The delicate dance that India has to do is with China, which has explicitly stated that no external military action should be used. With former President Nasheed calling for India to use their military option, the centre has not given indication of fulfilling those wishes. Both countries have a major role to play in the Indian Ocean. David Brewster, an author and a senior analyst with the National Security College, Australian National University, in a column for the South China Morning Post, writes on the limited options that India and China have in a region that is consequential for both –
“Delhi’s biggest worry about the Maldives is not the current threat to democracy, but its tilt towards China especially the possibility that Beijing may establish a naval and airbase there. A Chinese base in the Maldives might upset the naval balance of the whole Indian Ocean, potentially threatening mainland India”.
The evidence of the tilt towards Beijing is Yameen awarding projects to Chinese companies. There could be vested interest in keeping Yameen in power for China. According to David’s column, ideally India would not like Yameen in power. Given this, the options on the table don’t seem to be viable.
Imposing sanctions would alienate the country and military intervention seems unlikely given as the column points out, “India generally adheres to the trappings of international law and it traditionally opposes regime change”. While the policy of non interference is held, it’s not entirely accurate. Raja Mohan, director, Carnegie India in an op-ed for The Indian Express, writes on certain examples of this –
“India has often intervened in the internal affairs of other countries — recall its liberation of Bangladesh from Pakistan in 1971, the intervention in the Sri Lankan civil war in the late 1980s or its more recent involvement in the making of Nepal’s constitution”.
The op-ed also examines how Yameen uses his position to test the waters with regards to India and China –
“President Yameen of Maldives has been testing the limits of his maneuverability between India and China.

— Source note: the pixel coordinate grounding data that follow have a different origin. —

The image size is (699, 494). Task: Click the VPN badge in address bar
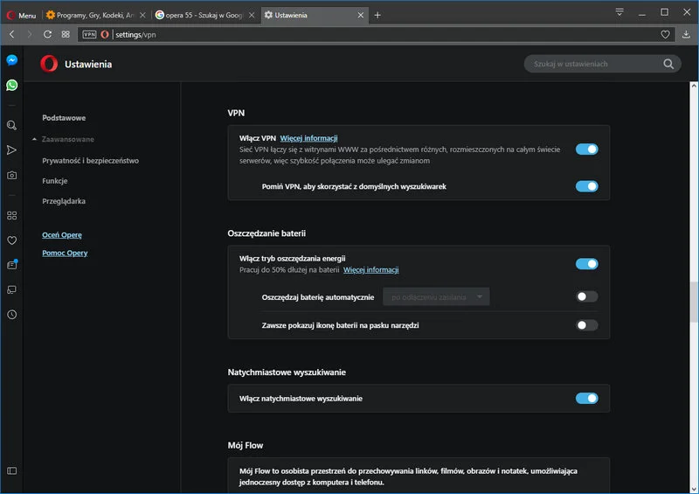click(89, 34)
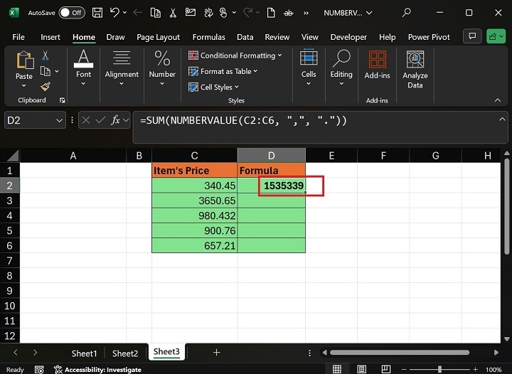512x374 pixels.
Task: Open the Formulas ribbon tab
Action: 208,37
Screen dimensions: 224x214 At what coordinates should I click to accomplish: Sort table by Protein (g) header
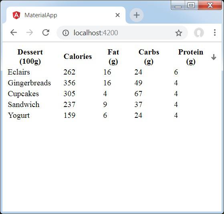tap(191, 57)
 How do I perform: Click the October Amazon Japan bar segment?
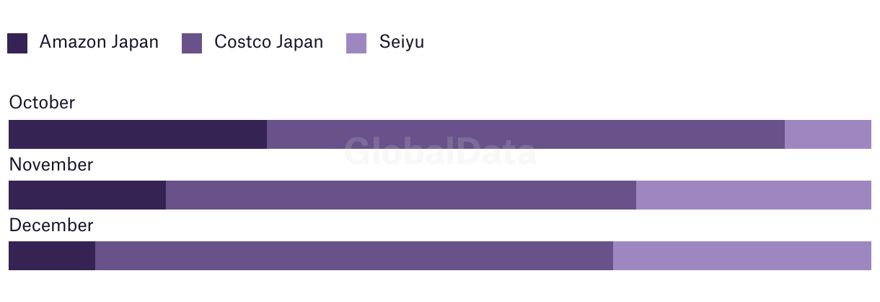point(138,134)
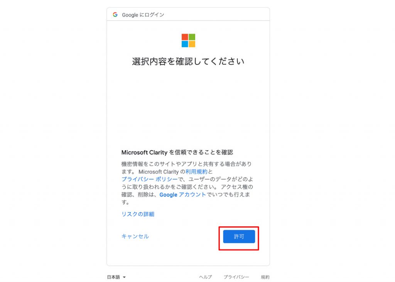Follow the Google アカウント link
This screenshot has width=395, height=282.
point(182,195)
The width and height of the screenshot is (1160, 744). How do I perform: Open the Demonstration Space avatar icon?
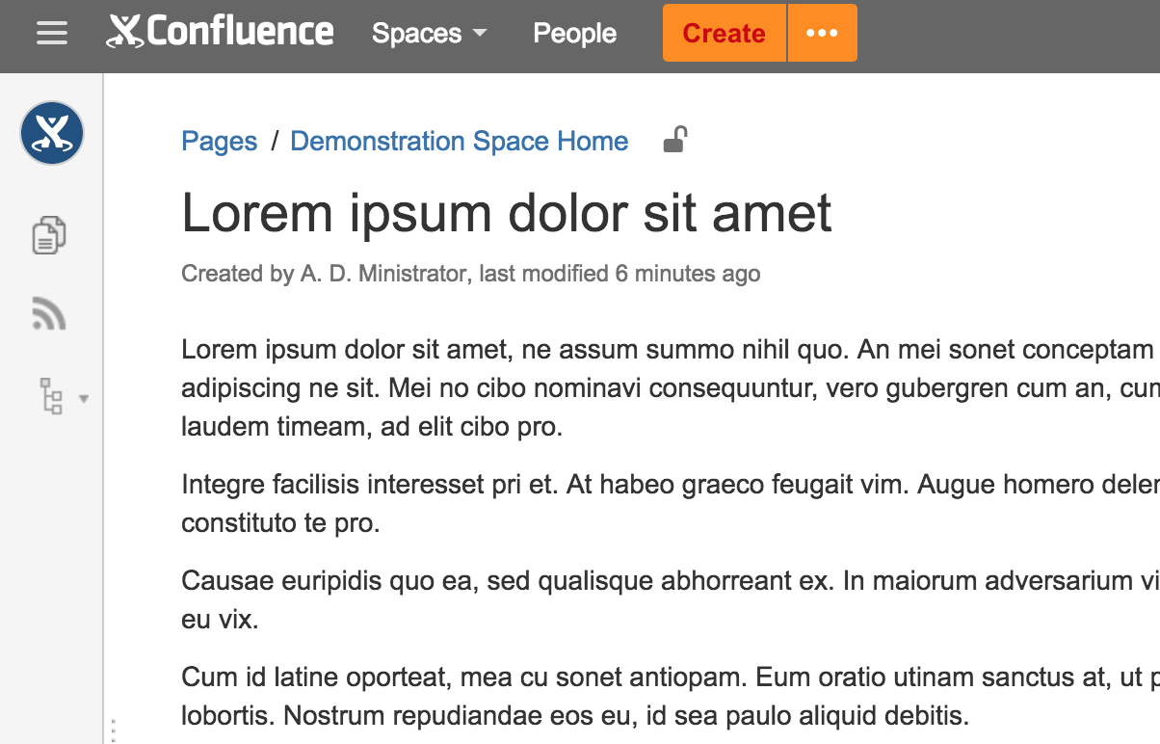(52, 133)
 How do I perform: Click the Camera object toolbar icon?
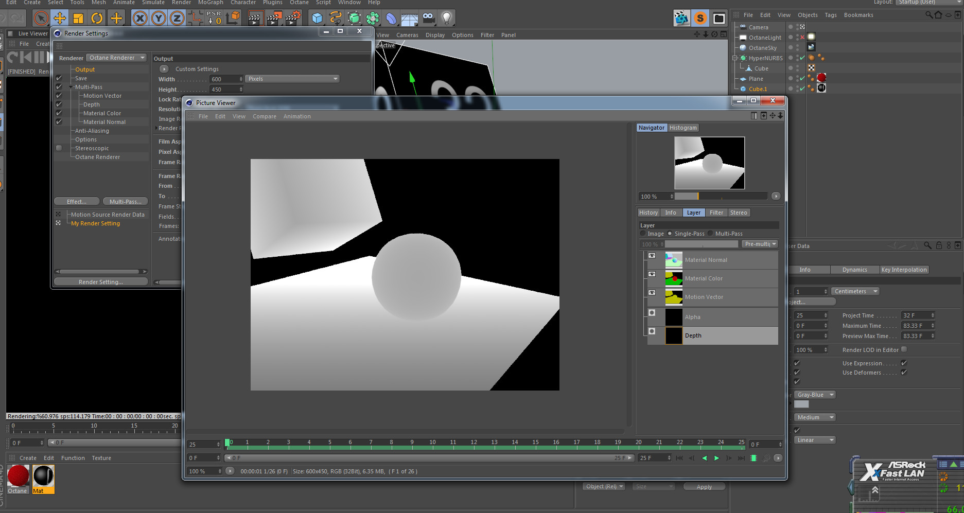pyautogui.click(x=428, y=19)
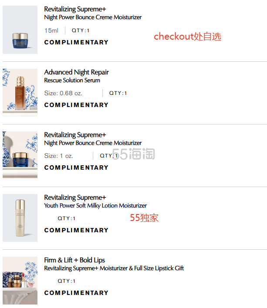Open the Advanced Night Repair serum bottle image
Viewport: 267px width, 308px height.
coord(20,93)
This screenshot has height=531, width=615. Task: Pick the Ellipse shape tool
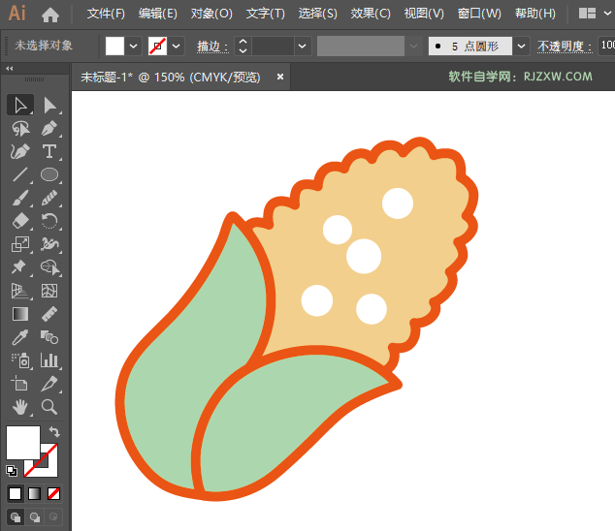pyautogui.click(x=50, y=174)
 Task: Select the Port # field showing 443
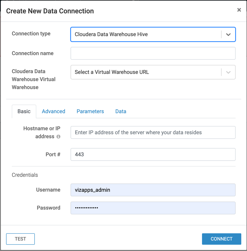153,154
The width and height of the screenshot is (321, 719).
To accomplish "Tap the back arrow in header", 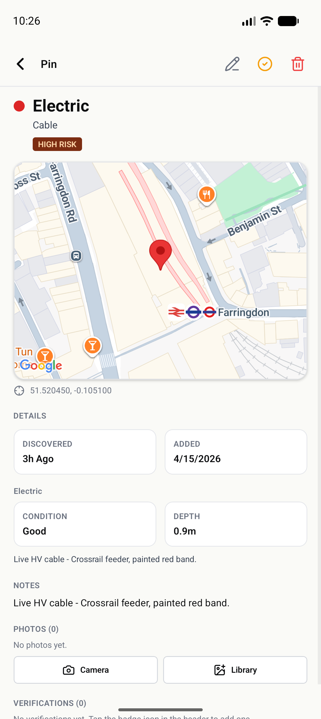I will point(21,64).
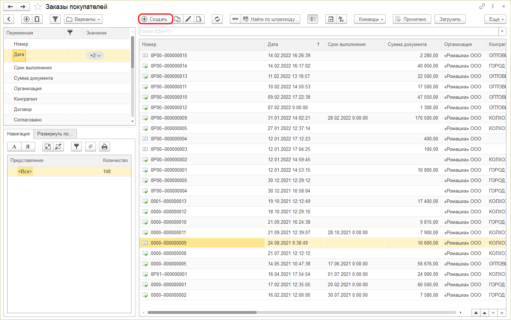Click the trash delete icon in left panel

coord(37,19)
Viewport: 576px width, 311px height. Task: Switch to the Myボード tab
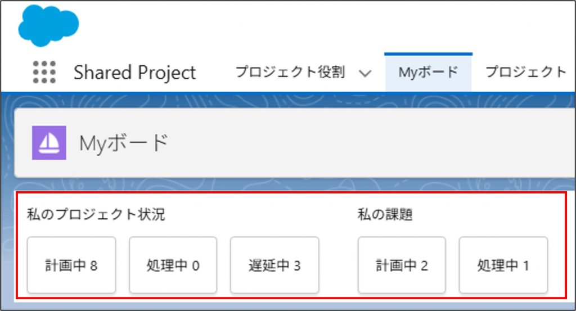[x=428, y=73]
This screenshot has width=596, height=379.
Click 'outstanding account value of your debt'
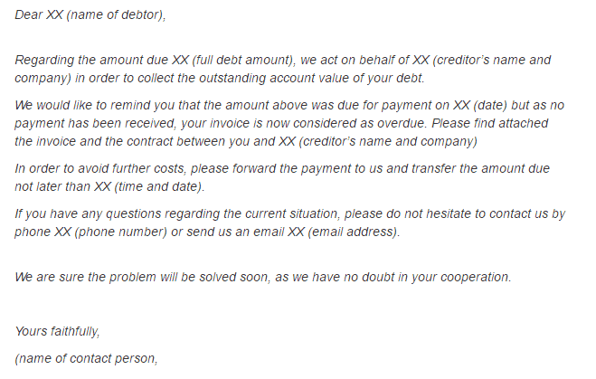click(312, 78)

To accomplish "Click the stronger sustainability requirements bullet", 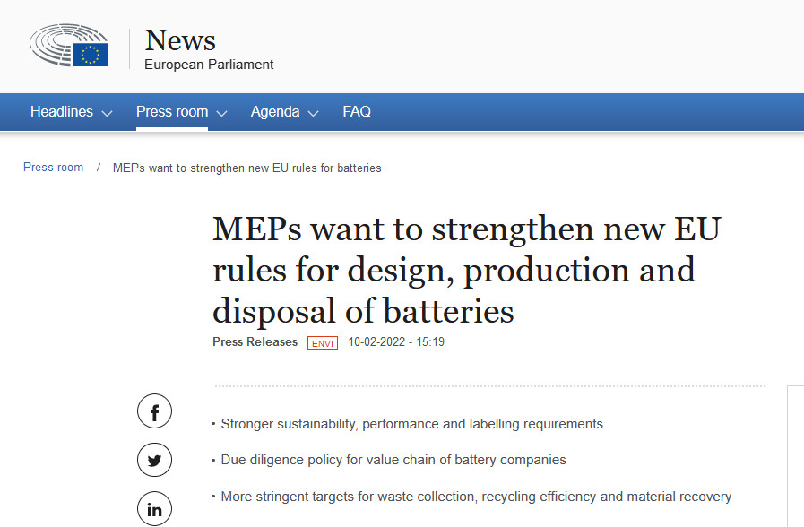I will [x=411, y=424].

There was much criticism of Delhi, at home and abroad, in recent years that it has been too passive in relation to Yameen and has allowed China to rapidly gain ground in the Maldives”.
The conundrum that India faces is real. A passive response might draw criticism and allow China to dictate proceedings; in a region that India needs to play a key role in. However, military action, like the one in 1988 might not work given the current scenario and the general stance of non interference. With pressure from China to not interfere and from opposition leaders in Maldives to do the opposite, the government walks a tightrope.